Questa è stata una Coppa Davis diversa. Dove ci siamo gustati un altro Sinner. Decisamente meno marziano. Più terrestre. E il merito è di Matteo Berrettini il primo ad aver portato il tennis italiano a una categoria superiore, con quella finale a Wimbledon che sembrava impossibile persino da sognare. Non vorremmo essere blasfemi, ma Berrettini ha portato nella Nazionale quel clima anni Settanta splendidamente raccontato nella docu-serie “La squadra”. Diciamolo, sarebbe stato complesso rendere accattivante il racconto della Davis dello scorso anno. Quest’anno no, quest’anno è diverso. 
Matteo è stato il trascinatore emozionale. Lo ricordiamo a testa bassa al Quirinale il giorno della premiazione per la vittoria dello scorso anno. Era a capo chino perché lui non aveva contribuito. Si sentiva un intruso. Era in lotta con i propri demoni. E con i parassiti dei social che gli vomitavano addosso il fiele di vite insoddisfatte.  
Matteo è risalito mettendo in discussione sé stesso. È stato lui, il giorno dei quarti di finale, contro l’Argentina, a offrire il contributo decisivo in quel doppio da dentro o fuori. Lui e Sinner ovviamente. In semifinale e in finale è stato lui a conquistare il punto in singolare, prima contro l’Australia e poi contro l’Olanda. Il punto decisivo perché l’altro era in banca. Ed è stato lui a regalarci l’altro Sinner, quello che quasi sempre resta prigioniero delle proprie responsabilità, per giunta in un anno particolarmente faticoso per la spada di Damocle del doping.  
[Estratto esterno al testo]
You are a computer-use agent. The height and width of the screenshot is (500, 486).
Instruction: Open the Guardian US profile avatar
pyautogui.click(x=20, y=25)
Forse non arriveremo alle gesta extrasportive di Panatta, Barazzutti, Bertolucci e Zugarelli, ma questa Davis 2024 merita la sua narrazione. È una storia di professionalità, riscatto, eccellenza, amicizia. È finito il tempo delle bande. È cambiato anche il mondo. Questa è una squadra vera. Quando Matteo si è ritrovato naufrago del tennis, Jannik c’era: ancora prima che lanciasse l’Sos. Così come quando su Sinner si è abbattuta la tempesta doping, le parole di Berrettini sono state di assoluta certezza, da mani sul fuoco. C’è questo alla base della seconda Coppa Davis consecutiva. Non solo due grandi tennisti, anzi uno grande e uno che potrà diventare tra i più forti di sempre.